Stimmt nicht. Die Trägheit des Tankers beim Manövrieren und Bremsen ist ja sprichwörtlich, und der Volksmund neigt, wie wir wissen, zu Übertreibungen. Und sicherlich wird die Weisheit auch in so manchem Managementseminar zur Illustration der Unbeweglichkeit großer Organisationen verwendet.

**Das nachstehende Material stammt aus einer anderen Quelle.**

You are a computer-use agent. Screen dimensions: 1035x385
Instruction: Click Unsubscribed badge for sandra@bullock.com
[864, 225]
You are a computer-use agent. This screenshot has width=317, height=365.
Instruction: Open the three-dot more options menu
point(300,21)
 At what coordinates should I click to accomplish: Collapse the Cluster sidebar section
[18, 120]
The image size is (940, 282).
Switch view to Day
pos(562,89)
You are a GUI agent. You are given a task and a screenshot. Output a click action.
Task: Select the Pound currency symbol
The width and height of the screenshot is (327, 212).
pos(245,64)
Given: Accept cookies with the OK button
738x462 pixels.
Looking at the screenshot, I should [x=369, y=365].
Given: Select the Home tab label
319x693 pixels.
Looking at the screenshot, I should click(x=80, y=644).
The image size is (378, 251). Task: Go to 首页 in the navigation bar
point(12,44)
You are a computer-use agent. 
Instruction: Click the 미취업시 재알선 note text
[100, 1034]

Kapitän Michael Oberländer, der sich beim Germanischen Lloyd speziell mit Schiffssicherheit beschäftigt, rückt die Sache gerade: Es gibt eine Bestimmung der internationalen Schifffahrtsorganisation IMO, nach der jeder Tanker bei der Probefahrt nachweisen muss, dass er innerhalb von 15 Schiffslängen zum Stehen kommt, wenn der «Gashebel», der bei Schiffen Maschinentelegraf genannt wird, von «voll voraus» auf «voll zurück» gestellt wird. Bei sehr großen Schiffen kann der Flaggenstaat eine Stoppstrecke von bis zu 20 Schiffslängen genehmigen. Für 300-Meter-Supertanker heißt das also: Der Bremsweg ist höchstens sechs Kilometer lang. Das ist allerdings immer noch eine ziemlich lange Strecke.

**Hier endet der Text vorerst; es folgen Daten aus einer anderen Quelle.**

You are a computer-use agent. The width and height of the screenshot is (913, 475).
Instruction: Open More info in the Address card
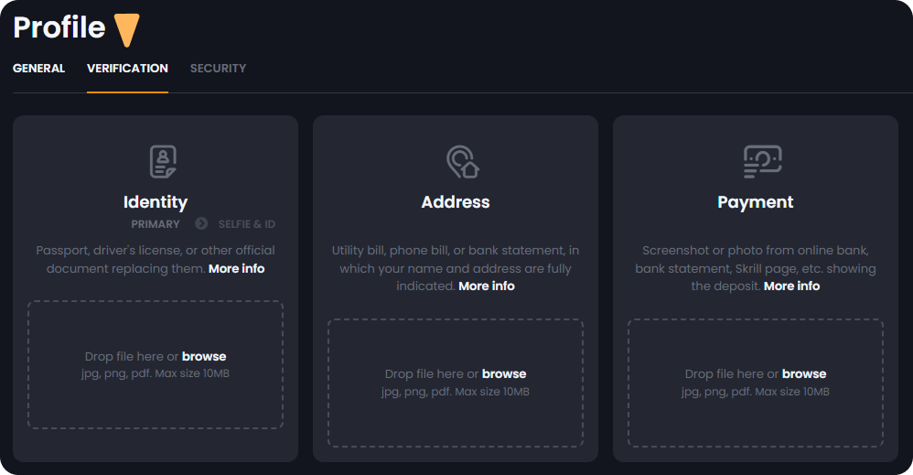pyautogui.click(x=486, y=286)
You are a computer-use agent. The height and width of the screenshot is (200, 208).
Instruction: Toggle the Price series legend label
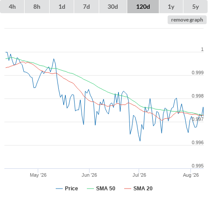72,189
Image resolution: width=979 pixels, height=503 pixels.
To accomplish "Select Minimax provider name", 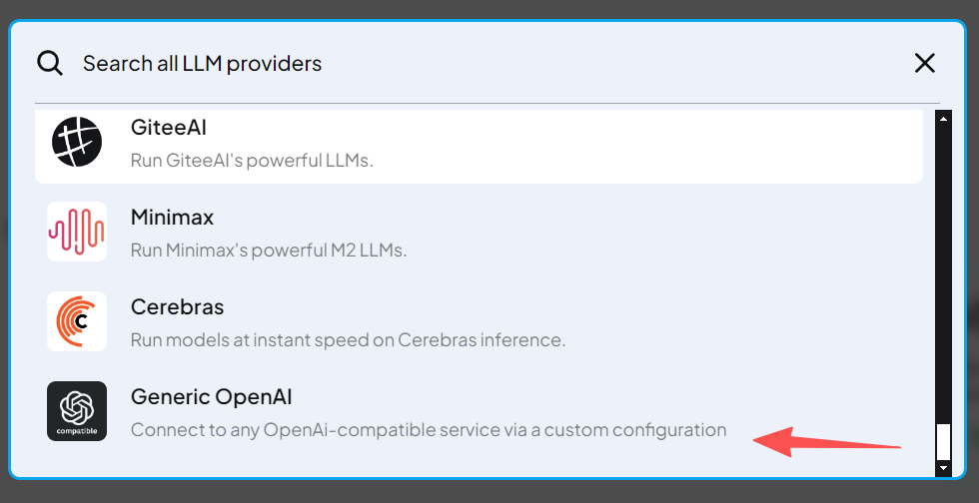I will tap(172, 218).
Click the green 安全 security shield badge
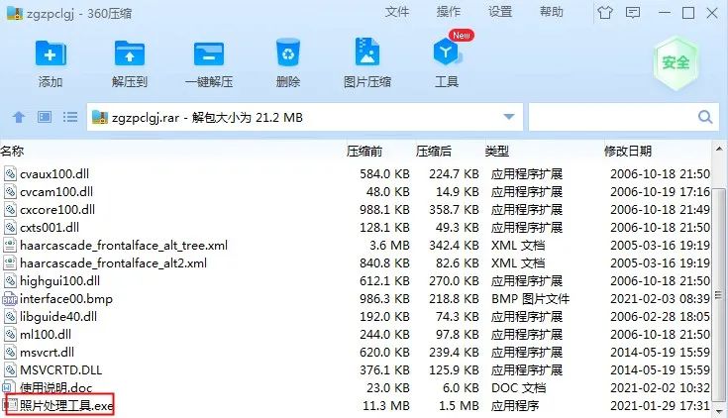Image resolution: width=728 pixels, height=418 pixels. pos(676,61)
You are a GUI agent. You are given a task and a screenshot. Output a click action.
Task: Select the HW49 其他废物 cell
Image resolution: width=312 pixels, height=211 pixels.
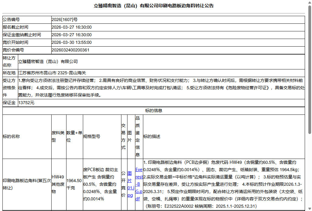tap(59, 184)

Allerdings ist diese Art zu bremsen kein Standardmanöver. Das Schiff würde dabei nämlich nicht «in der Spur» bleiben, sondern allmählich von der Kurslinie abweichen. Außerdem gibt es – jedenfalls wenn genügend Platz ist, also auf offener See – eine effektivere Methode, den Zusammenstoß mit einem Hindernis zu vermeiden: Man wirft das Ruder herum. Der Wendekreis eines Tankers liegt nämlich bei maximal fünf Schiffslängen. Der Kapitän muss also keinesfalls tatenlos zusehen, wenn vor ihm ein Eisberg oder ein anderes Hindernis auftaucht.